L'imagerie gore est parfois un des atributs du fantastique, genre auquel je voue un fervent intérêt. Si je prend le «fantastique» comme référence essentiel à mon univers artistique c’est parce que j’y trouve plusieurs thèmes fondamentaux à ma démarche: le réel bousculé par l’improbable, engendrant le mystère, la peur (la mort est au centre du fantastique) tout en nous en libérant, et de cette perturbation aux fonctions salvatrices naît une poésie, une réflexion. Le «gore» met en jeu la peur viscérale de la mort et de la douleur, mais d’une manière tellement outrancière que le dégoùt peut céder la place au rire. Aussi j’envisage ce genre aujourd’hui comme une réaction violente aux horreurs que nous livrent quotidiennement les médias. Le gore, lui, n’est qu’artifices et s’en reclame, ce qui implique une plus grande liberté pour le spectateur, voire un jeu. Je suis attaché à l’éxagération confinant parfois à l’absurde qui, comme le fantastique laisse la raison confondue, devient pour moi un outil poétique.

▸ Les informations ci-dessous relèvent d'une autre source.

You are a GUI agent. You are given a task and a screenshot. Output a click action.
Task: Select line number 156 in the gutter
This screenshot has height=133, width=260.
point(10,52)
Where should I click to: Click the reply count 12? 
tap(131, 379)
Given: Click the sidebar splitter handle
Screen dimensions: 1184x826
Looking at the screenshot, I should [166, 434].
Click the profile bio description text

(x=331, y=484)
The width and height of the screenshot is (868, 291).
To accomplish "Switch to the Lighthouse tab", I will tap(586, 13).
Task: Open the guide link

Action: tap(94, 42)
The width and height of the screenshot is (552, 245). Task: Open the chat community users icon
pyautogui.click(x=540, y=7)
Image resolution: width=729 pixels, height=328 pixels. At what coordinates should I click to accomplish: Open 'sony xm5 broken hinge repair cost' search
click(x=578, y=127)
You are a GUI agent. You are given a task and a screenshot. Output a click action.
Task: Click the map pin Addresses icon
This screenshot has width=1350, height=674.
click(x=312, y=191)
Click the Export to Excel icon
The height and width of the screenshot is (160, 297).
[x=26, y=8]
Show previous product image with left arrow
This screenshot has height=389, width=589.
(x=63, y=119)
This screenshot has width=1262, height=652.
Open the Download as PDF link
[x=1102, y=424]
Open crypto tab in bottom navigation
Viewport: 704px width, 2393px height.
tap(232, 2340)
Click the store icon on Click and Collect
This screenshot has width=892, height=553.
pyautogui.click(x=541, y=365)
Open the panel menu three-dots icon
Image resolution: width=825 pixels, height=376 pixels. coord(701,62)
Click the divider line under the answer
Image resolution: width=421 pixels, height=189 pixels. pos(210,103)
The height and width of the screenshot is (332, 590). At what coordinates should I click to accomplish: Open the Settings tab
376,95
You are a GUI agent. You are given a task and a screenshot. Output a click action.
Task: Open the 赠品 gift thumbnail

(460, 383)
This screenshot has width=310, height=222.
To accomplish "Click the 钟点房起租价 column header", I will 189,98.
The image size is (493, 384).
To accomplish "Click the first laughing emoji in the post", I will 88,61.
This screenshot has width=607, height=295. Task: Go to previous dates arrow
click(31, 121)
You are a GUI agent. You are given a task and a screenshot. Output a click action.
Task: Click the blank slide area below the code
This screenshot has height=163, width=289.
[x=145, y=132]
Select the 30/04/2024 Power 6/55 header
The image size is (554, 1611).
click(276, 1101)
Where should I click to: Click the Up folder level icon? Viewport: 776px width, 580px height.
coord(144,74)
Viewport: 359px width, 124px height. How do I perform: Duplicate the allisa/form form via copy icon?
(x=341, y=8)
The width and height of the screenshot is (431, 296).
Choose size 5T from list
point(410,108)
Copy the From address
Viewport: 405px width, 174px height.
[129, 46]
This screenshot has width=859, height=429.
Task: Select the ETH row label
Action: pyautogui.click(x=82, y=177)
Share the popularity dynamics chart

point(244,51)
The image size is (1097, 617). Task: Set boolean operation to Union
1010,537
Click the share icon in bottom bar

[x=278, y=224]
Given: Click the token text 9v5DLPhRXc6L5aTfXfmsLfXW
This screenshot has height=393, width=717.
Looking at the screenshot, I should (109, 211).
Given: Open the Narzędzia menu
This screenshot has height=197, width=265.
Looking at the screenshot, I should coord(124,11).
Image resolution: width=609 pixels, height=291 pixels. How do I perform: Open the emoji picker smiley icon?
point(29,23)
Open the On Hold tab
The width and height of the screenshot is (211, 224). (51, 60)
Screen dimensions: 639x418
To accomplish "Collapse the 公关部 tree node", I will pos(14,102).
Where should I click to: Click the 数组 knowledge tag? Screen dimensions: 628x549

- Selon toi, qu'apporte la vidéo à la musique d'un groupe ?
Je ne vois pas la vidéo comme un apport, mais plus comme une ouverture à un dialogue, une tentative d'incarnation de la musique. La musique et la poésie sont très proches dans leur immatérialité, comme on pourrait comparer la vidéo à la peinture sur le plan de la composition et de la matière. A partir de cette considération on peut mettre en regard cette relation entre musique et vidéo avec celle qui est instaurée dans le "livre de dialogue" (expression d' Yves Peyré), dont l'objectif est de créer une oeuvre à part entière, née d'une rencontre entre poésie et peinture: "Le livre de dialogue est bien en ce sens la musique de deux gestes en vue d'une unité seconde, il est vraiment cet espoir, cette utopie, cette expérience d'un entrelacs des extrêmes".

- Tes modèles en matière de VJaying ?
....heuuuu...aucun je crois...c'est grave?...mes influences sont à voire dans le cinéma, la peinture et la littérature; Tarkovsky, Peckinpah, Rebeyrolle, Reverdy, Burroughs, Artaud...Et puis comme Revo a dû te le dire, je ne peux pas dire que je sois VJ, je n'improvise rien sur scène, tout le travail est réalisé avant. Sur scène je livre, nous livrons une oeuvre préalablement composée.

- Penses tu que cette forme d'expression soit reconnue à sa juste valeur aujourd'hui ?
J'en doute. En même temps pour être honnête, je ne me tiens pas franchement au courant de cette actualité, mais j'en doute un peu, j'ai l'impression que le VJaying est relayé au second plan, en tout cas ce qu'il essaye de créer, à savoir, comme je le disais précédemment: un dialogue avec la musique. Pour donner une vraie réponse satisfaisante, il faudrait que je me documente sur le sujet, mais je pense qu'il prend une tournure similaire à celle du "Livre de dialogue" qui lui aussi peine à trouver une reconnaissance.